[[ SOURCE DATA open ]]
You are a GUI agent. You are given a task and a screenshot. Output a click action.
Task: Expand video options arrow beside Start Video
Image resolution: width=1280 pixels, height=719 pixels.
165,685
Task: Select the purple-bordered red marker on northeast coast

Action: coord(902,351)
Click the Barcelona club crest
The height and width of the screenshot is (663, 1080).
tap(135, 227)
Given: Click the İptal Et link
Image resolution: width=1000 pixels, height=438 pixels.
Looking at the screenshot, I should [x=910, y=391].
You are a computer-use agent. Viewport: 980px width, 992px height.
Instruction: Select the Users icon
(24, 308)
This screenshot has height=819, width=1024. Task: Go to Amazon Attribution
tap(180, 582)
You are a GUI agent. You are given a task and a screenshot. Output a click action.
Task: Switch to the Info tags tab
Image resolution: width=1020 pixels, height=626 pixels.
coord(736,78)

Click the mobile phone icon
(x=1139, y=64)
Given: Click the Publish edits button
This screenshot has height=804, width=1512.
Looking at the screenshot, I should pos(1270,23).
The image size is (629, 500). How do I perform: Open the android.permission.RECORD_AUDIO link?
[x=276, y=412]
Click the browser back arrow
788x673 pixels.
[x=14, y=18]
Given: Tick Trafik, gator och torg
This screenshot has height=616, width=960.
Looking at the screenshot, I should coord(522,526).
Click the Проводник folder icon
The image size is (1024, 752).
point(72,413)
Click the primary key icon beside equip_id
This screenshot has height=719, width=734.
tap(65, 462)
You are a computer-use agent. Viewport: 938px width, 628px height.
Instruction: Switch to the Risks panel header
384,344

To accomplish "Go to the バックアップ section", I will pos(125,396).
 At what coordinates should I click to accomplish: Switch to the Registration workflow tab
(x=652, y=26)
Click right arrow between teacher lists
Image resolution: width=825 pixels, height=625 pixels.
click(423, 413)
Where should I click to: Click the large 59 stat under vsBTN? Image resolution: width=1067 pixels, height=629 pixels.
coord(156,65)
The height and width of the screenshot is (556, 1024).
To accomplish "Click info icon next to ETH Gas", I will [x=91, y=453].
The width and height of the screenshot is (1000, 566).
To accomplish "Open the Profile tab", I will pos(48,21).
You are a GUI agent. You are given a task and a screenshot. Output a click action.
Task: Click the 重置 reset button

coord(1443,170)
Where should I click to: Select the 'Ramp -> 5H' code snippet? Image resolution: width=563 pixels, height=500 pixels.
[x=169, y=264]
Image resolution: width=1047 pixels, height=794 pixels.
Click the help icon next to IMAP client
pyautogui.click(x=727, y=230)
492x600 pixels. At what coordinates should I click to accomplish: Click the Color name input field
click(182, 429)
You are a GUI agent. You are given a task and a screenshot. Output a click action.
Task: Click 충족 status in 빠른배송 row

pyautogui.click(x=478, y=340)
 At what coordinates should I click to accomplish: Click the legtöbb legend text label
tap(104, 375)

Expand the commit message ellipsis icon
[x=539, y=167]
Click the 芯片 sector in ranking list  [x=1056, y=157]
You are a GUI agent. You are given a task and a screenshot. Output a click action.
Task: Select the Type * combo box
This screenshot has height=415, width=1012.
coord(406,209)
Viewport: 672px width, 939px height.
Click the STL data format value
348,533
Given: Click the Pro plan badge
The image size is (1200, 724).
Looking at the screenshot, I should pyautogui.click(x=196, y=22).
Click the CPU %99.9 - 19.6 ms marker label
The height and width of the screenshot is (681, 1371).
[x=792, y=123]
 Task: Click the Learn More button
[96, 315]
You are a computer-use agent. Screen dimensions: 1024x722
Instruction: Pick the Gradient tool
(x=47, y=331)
[[ SOURCE DATA closed ]]
> TASK DIRECTIONS
Among the entries, count how many lines hold the string "Viewport", then state only that number.

> TASK SOLUTION
3